Zaman lantas mendekati Jelita yang masih terisak. Dia memberikan segelas air untuk menenangkan gadis itu.
"Minumlah Nona, aku yakin Pak Zaky akan baik-baik saja," ucap Zaman mencoba menenangkan.
Jelita lantas menatap lelaki itu dan mengembalikan gelas padanya.
"Panggil aku Lita aja. Jangan terlalu formal, aku bukan majikan kamu," jawab Jelita pelan.
Zaman tersenyum karena Jelita sudah mau menjawab ucapannya.
"Baik Lita. Sekarang istirahatlah. Kalau butuh sesuatu, kamu bisa cari aku."
"Kamu tinggal di sini?"
Zaman mengangguk, "apa kamu keberatan? Rumah aku ngga jauh dari sini. Aku cuma takut kamu kesepian di rumah ini."
Jelita menggeleng, rumah kakek buyutnya yang tua memang agak menyeramkan baginya, tapi bukan itu yang Jelita khawatirkan, ia hanya takut berbuat nekat dan lepas kendali lalu menyakiti diri sendiri.
"Apa papih aku akan lama di penjara Man?"
Zaman hanya tersenyum tipis, dia merasa kasihan pada gadis itu.
"Kamu berdoa saja, sudah kamu ngga usah memikirkan pak Zaky, aku yakin beliau bisa menghadapinya dengan baik."
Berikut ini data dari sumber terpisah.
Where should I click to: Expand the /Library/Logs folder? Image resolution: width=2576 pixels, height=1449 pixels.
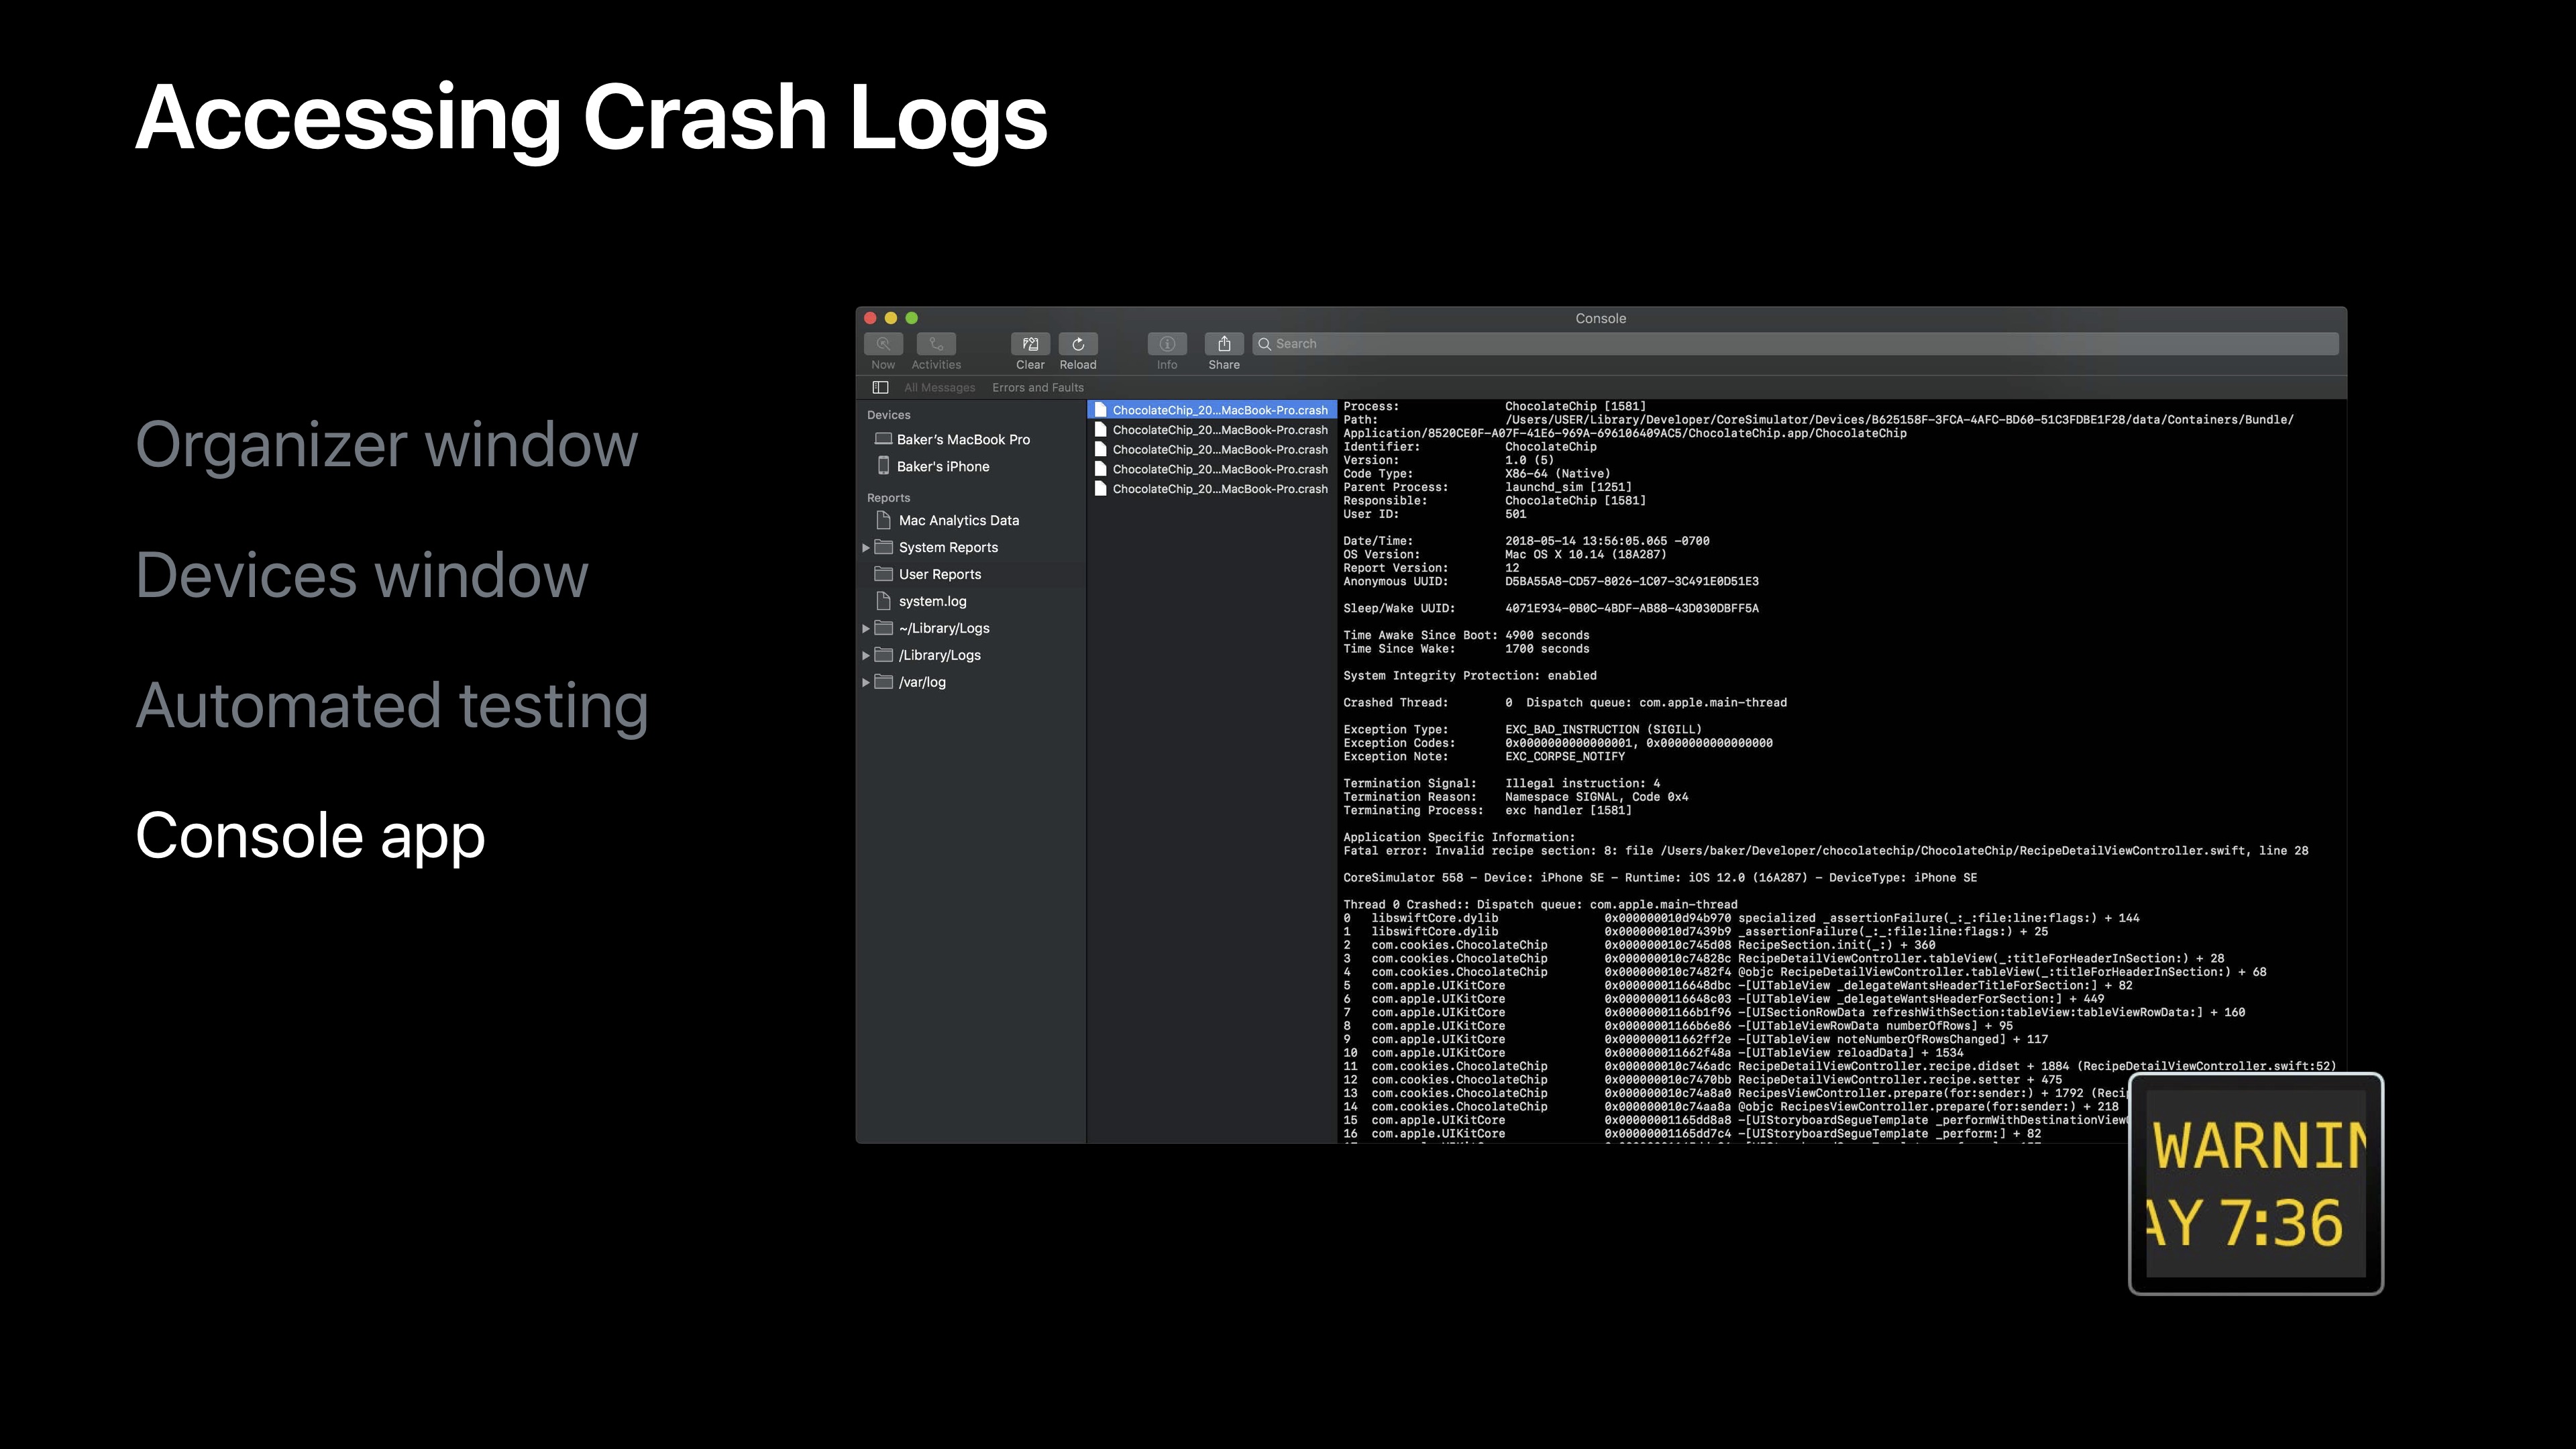point(866,656)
Tanpa bisa berbuat banyak, Jelita menuruti keinginan Zaman untuk beristirahat.
Salah satu kamar di desain indah untuknya. Meski rumah tua, tapi sang ayah melengkapinya dengan peralatan modern.
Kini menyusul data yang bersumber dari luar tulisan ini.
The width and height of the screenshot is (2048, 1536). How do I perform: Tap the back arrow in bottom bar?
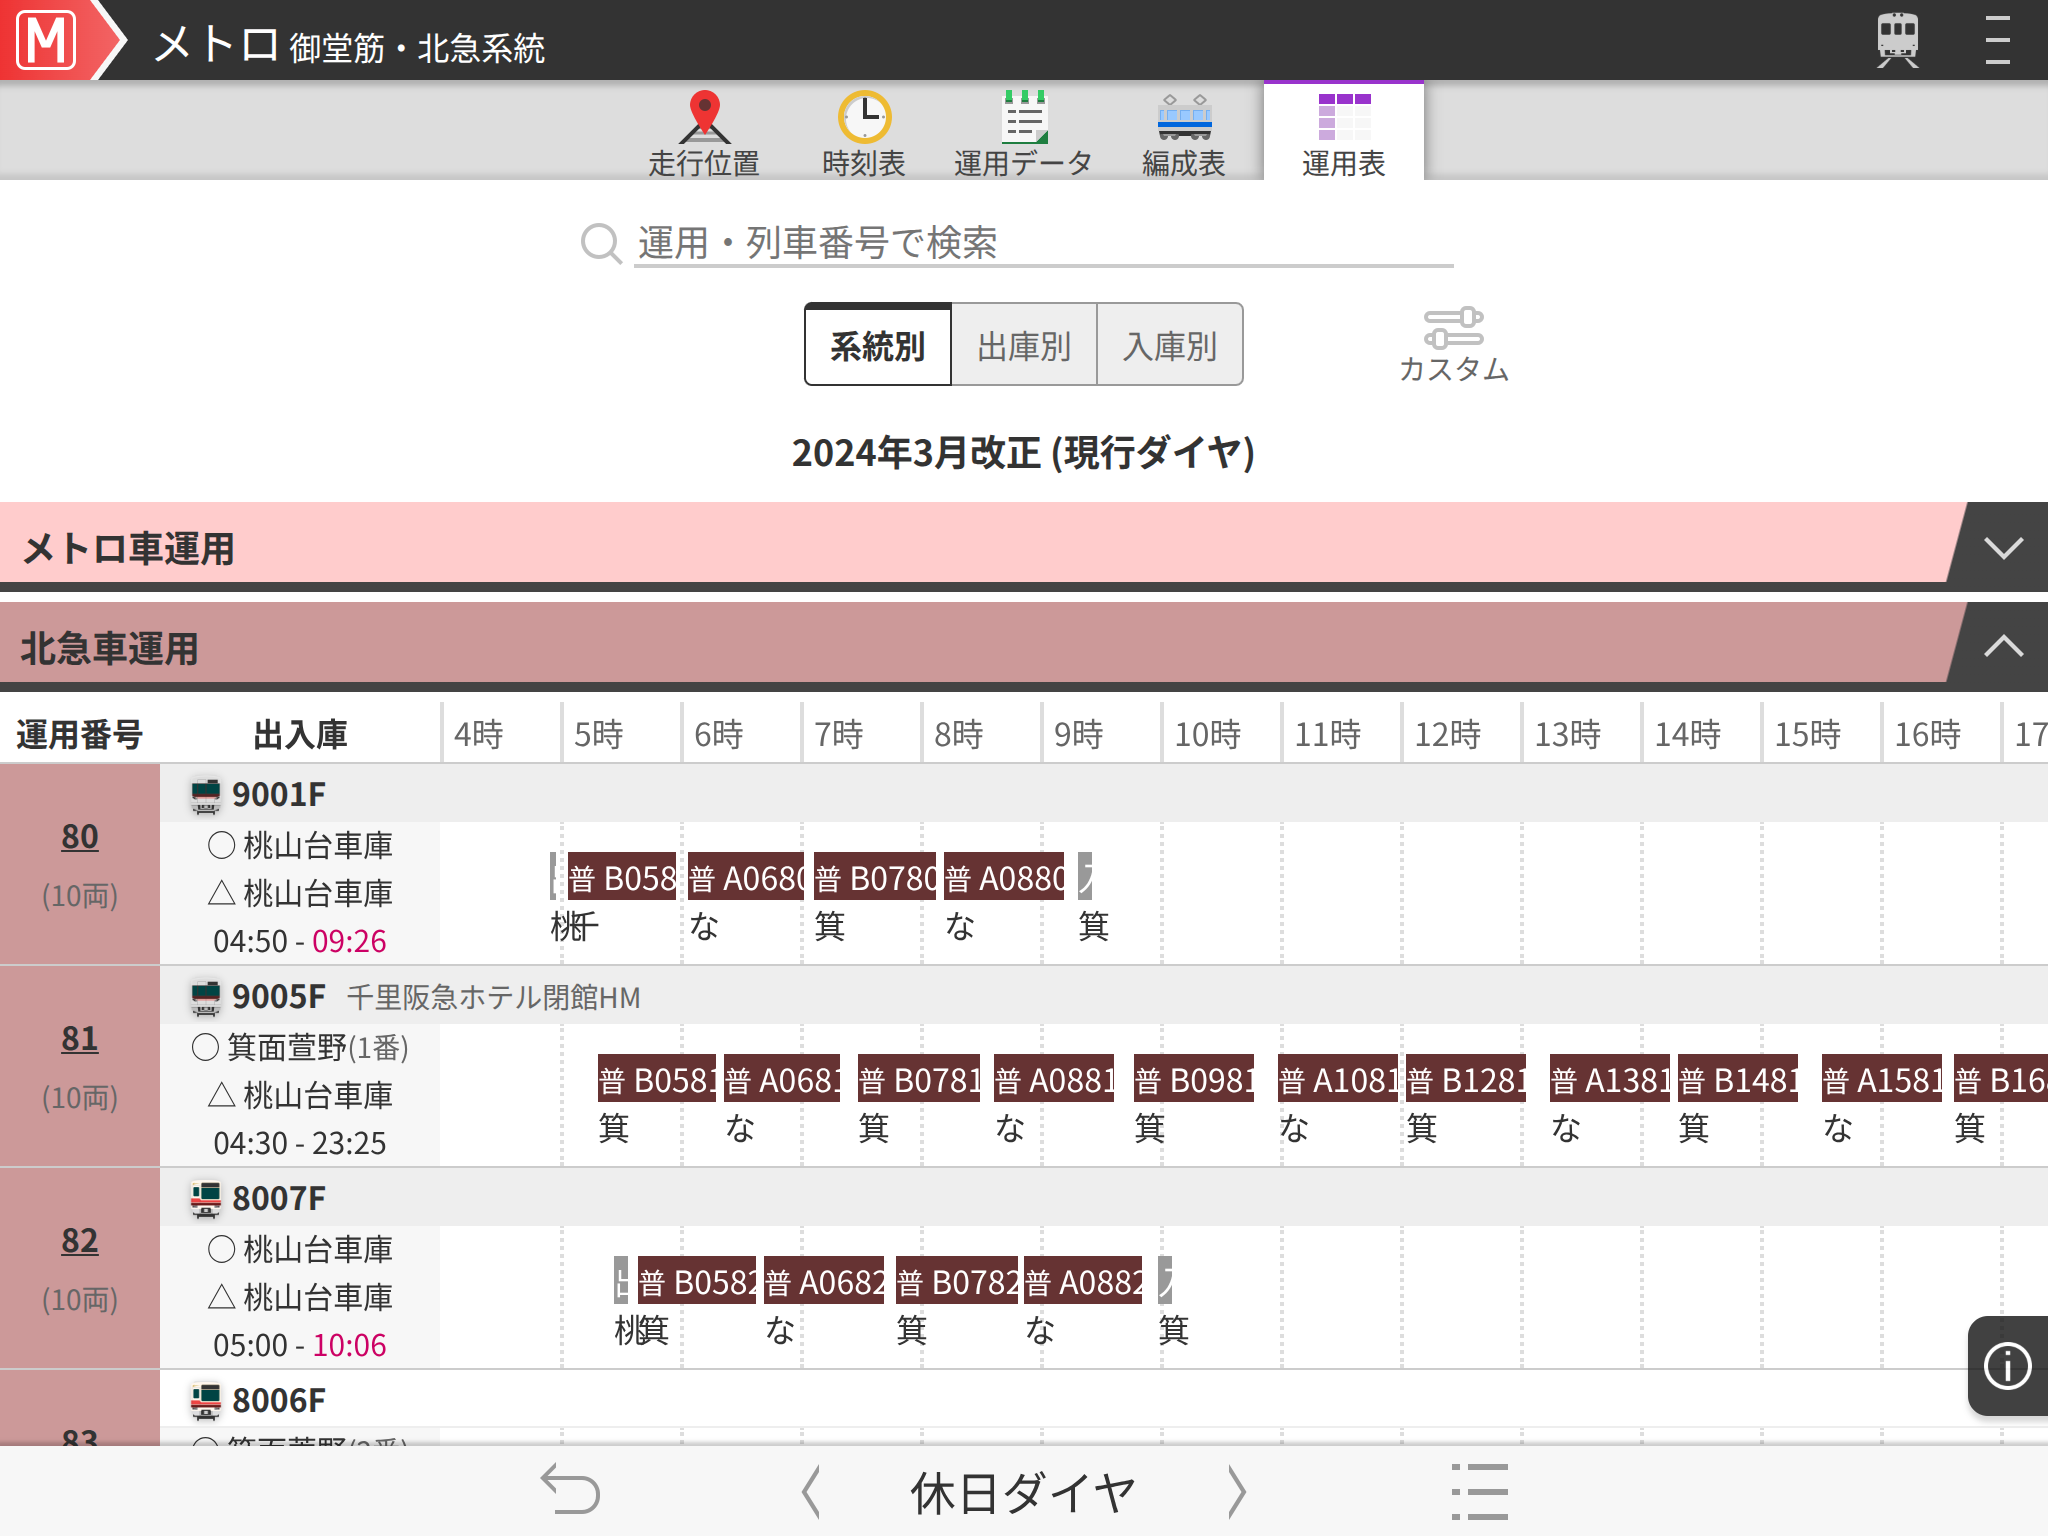(x=570, y=1491)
Kamar dengan nuansa biru laut membuat perasaan Jelita sedikit tenang. Papihnya memang sangat tahu kesukaannya.
Apalagi di atas nakas, terdapat foto dirinya bersama dengan kedua orang tuanya, membuat tangis Jelita kembali pecah.
Bukan tangis kesedihan, melainkan tangis bahagia karena papihnya selalu tahu akan dirinya.
Jelita memeluk erat figura foto keluarganya dengan erat. Dalam hati dia berandai-andai. Andai saja keluarganya lengkap, tentu dia akan merasa lebih bahagia.
Zaman yang melihat dari pintu hanya bisa mendesah. Dia memilih membiarkan Jelita menenangkan diri.
.
.
.
Lanjut
udahlah meta mending jg pergi ga usah sm si dipta lg laki2 plin plan gitu jgn di arepin
ini belum senjata pamungkas ya 😀
kasihan meta makan janjimu .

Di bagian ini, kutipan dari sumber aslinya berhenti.